Aufgabe: Gib aus dem folgenden Text zur Schuldenkrise der Entwicklungsländer den Abschnitt zwischen „Ohne die langfristigen“ und „kritische Schuldenberge angehäuft.“ einschließlich wortgetreu zurück.

Vorliegender Text:
--- --- ---
Ohne die langfristigen Folgen absehen zu können, treibt die Corona-Pandemie Entwicklungs- und Schwellenländer in Asien, Afrika, Lateinamerika und Osteuropa schon jetzt in die Schuldenkrise.
Von 148 untersuchten Staaten sind nach aktuellen Schätzungen 132 kritisch verschuldet, 8 mehr als im Jahr zuvor, wie aus dem am Dienstag vorgestellten Schuldenreport 2021 des Entschuldungsbündnisses erlassjahr.de und Misereor hervorgeht. Neu dabei sind kleine Inselstaaten wie Fidschi und Trinidad und Tobago.
Aber auch Chile, Thailand und die Philippinen haben laut Bericht kritische Schuldenberge angehäuft.
Dramatischer Einbruch der Wirtschaft
"Was wir sehen ist, dass die Corona-Pandemie solche Länder weiter schwächt, die ohnehin schon wirtschaftlich instabil waren, beispielsweise Angola, Ecuador oder Surinam", erklärte Misereors Experte für Entwicklungsfinanzierung, Klaus Schilder. Die durch die Pandemie verursachte Rezession habe in vielen Ländern zu einem dramatischen Einbruch der Wirtschaft geführt.
Das Bündnis erlassjahr.de und das katholische Entwicklungshilfswerk Misereor analysieren jährlich auf Grundlage der Daten von Internationalem Währungsfonds (IWF) und Weltbank zur Auslandsverschuldung, wo sich die Gefahr von Schuldenkrisen auftut.
Üblicherweise beziehen sich die Zahlen auf das Vorvorjahr. Um die Covid-19-Pandemie möglichst zeitnah abzubilden, zogen die beiden Organisationen in diesem Jahr aktuelle Schätzungen unter anderem vom IWF für ihre Analyse hinzu. Sobald finale Zahlen vorliegen, soll der Bericht aktualisiert werden - vermutlich sind die Ergebnisse dann noch schlechter.
--- --- ---
Datenblock:

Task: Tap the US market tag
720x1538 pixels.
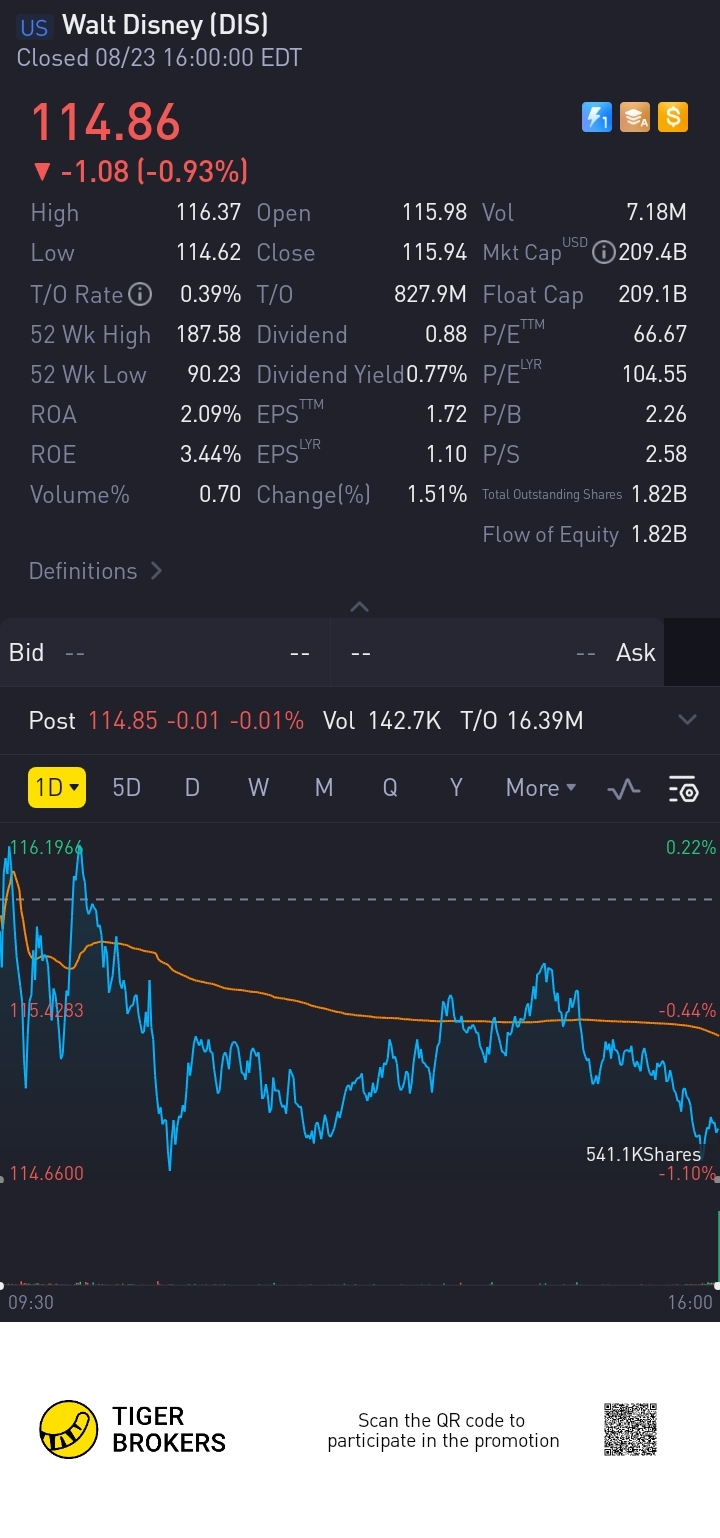Action: 34,27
--- --- ---
Antwort:
Ohne die langfristigen Folgen absehen zu können, treibt die Corona-Pandemie Entwicklungs- und Schwellenländer in Asien, Afrika, Lateinamerika und Osteuropa schon jetzt in die Schuldenkrise.
Von 148 untersuchten Staaten sind nach aktuellen Schätzungen 132 kritisch verschuldet, 8 mehr als im Jahr zuvor, wie aus dem am Dienstag vorgestellten Schuldenreport 2021 des Entschuldungsbündnisses erlassjahr.de und Misereor hervorgeht. Neu dabei sind kleine Inselstaaten wie Fidschi und Trinidad und Tobago.
Aber auch Chile, Thailand und die Philippinen haben laut Bericht kritische Schuldenberge angehäuft.